§ **DESCRIPTION OF THE TASK**
Give back each record precisely, pictures excluded.

[Collected data entries]
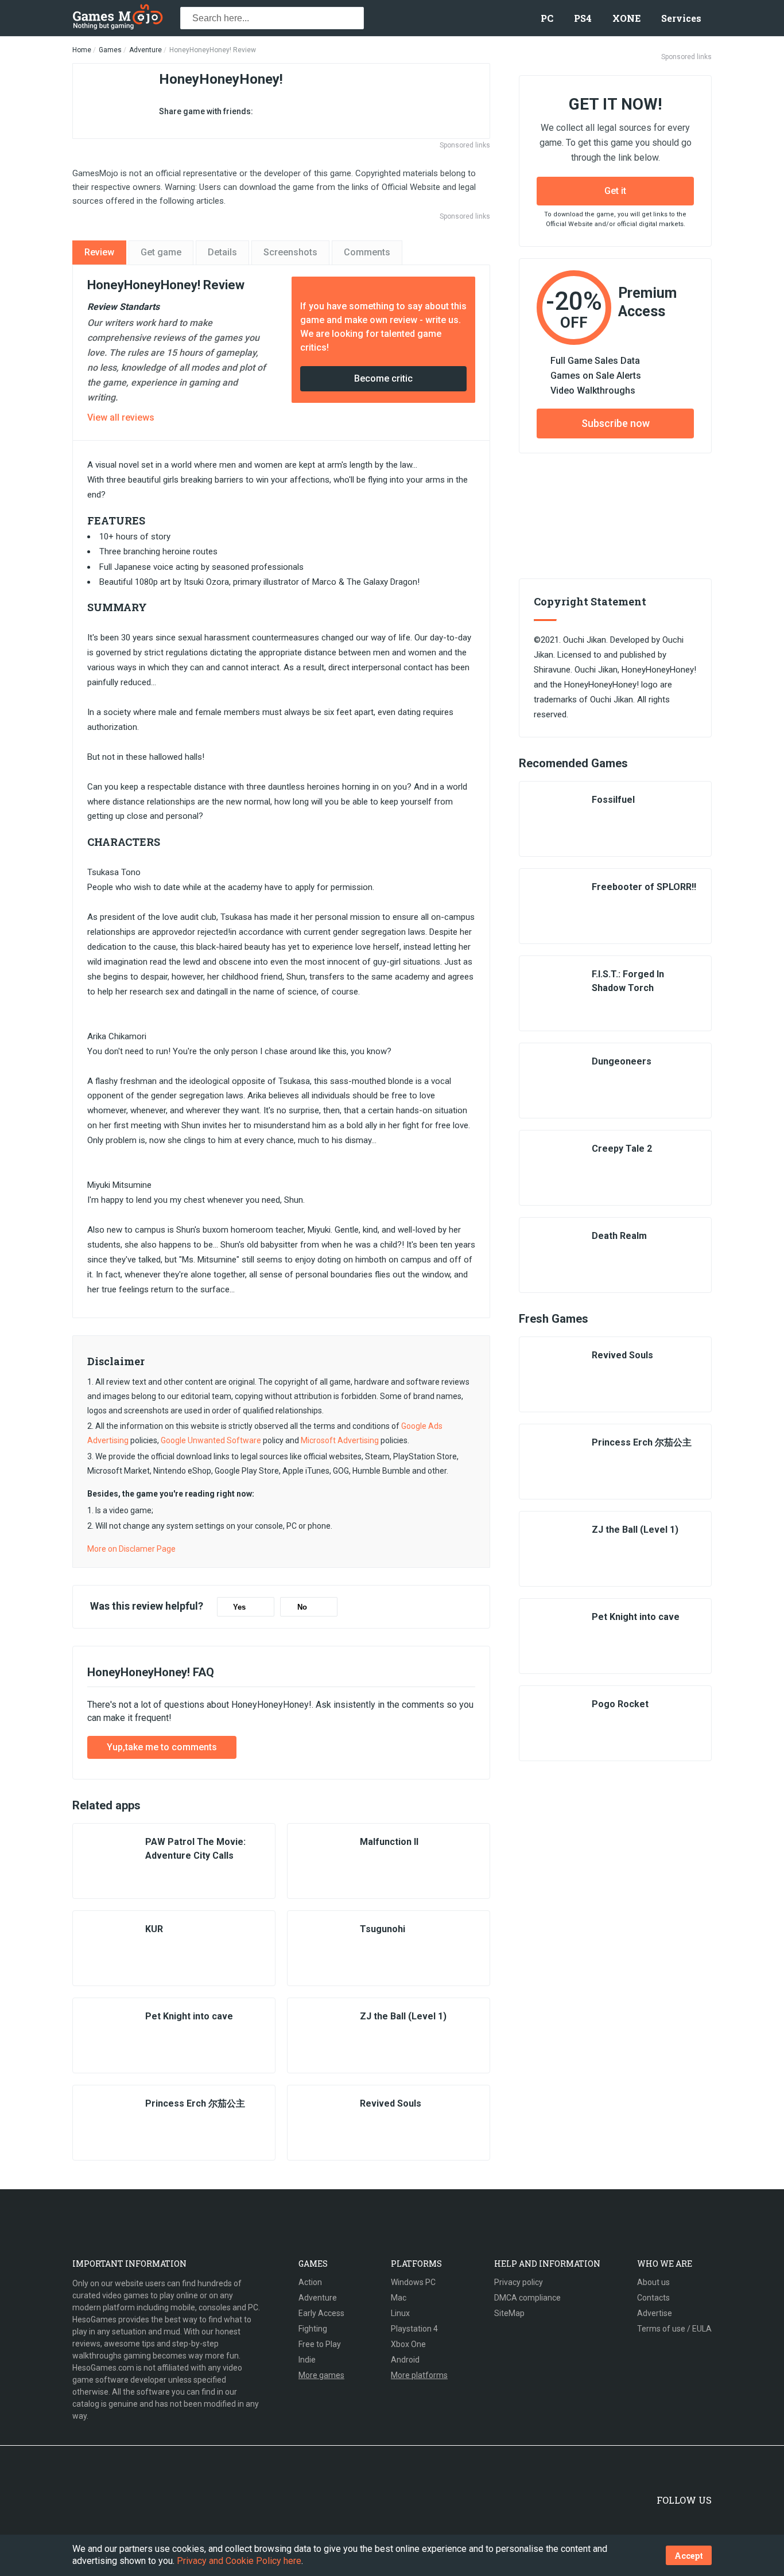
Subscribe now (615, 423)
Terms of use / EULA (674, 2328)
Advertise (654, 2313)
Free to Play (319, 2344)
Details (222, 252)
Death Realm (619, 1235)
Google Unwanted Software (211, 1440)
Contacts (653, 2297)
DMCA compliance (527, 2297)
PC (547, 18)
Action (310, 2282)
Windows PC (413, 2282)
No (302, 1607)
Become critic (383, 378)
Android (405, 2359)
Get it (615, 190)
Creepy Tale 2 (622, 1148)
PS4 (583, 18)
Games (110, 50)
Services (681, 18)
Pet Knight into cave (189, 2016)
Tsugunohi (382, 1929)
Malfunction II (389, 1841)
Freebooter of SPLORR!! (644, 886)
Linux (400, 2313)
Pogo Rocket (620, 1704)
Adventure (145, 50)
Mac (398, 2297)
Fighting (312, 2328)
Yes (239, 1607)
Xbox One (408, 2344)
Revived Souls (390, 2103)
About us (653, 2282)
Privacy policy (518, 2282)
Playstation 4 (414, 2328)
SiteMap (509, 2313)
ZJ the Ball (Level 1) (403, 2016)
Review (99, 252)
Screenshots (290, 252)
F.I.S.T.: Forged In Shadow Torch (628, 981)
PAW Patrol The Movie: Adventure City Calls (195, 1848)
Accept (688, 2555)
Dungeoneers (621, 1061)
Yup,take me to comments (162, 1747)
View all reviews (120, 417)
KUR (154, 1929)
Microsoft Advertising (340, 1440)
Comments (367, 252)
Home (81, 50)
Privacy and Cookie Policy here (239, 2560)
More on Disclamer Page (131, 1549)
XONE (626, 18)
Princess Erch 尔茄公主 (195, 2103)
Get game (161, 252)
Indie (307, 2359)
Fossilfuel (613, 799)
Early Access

§ **RESULT FOR THIS TASK**
Subscribe now (615, 423)
Terms of use / EULA (674, 2328)
Advertise (654, 2313)
Free to Play (319, 2344)
Details (222, 252)
Death Realm (619, 1235)
Google Unwanted Software (211, 1440)
Contacts (653, 2297)
DMCA compliance (527, 2297)
PC (547, 18)
Action (310, 2282)
Windows PC (413, 2282)
No (302, 1607)
Become critic (383, 378)
Android (405, 2359)
Get it (615, 190)
Creepy Tale 2 (622, 1148)
PS4 (583, 18)
Games (110, 50)
Services (681, 18)
Pet Knight into cave (189, 2016)
Tsugunohi (382, 1929)
Malfunction II (389, 1841)
Freebooter of SPLORR!! (644, 886)
Linux (400, 2313)
Pogo Rocket (620, 1704)
Adventure (145, 50)
Mac (398, 2297)
Fighting (312, 2328)
Yes (239, 1607)
Xbox One (408, 2344)
Revived Souls (390, 2103)
About us (653, 2282)
Privacy policy (518, 2282)
Playstation 4 (414, 2328)
SiteMap (509, 2313)
ZJ the Ball (Level 1) (403, 2016)
Review (99, 252)
Screenshots (290, 252)
F.I.S.T.: Forged In Shadow Torch (628, 981)
PAW Patrol The Movie: Adventure City Calls (195, 1848)
Accept (688, 2555)
Dungeoneers (621, 1061)
Yup,take me to comments (162, 1747)
View all reviews (120, 417)
KUR (154, 1929)
Microsoft Advertising (340, 1440)
Comments (367, 252)
Home (81, 50)
Privacy and Cookie Policy here (239, 2560)
More on Disclamer Page (131, 1549)
XONE (626, 18)
Princess Erch 尔茄公主 (195, 2103)
Get game (161, 252)
Indie (307, 2359)
Fossilfuel (613, 799)
Early Access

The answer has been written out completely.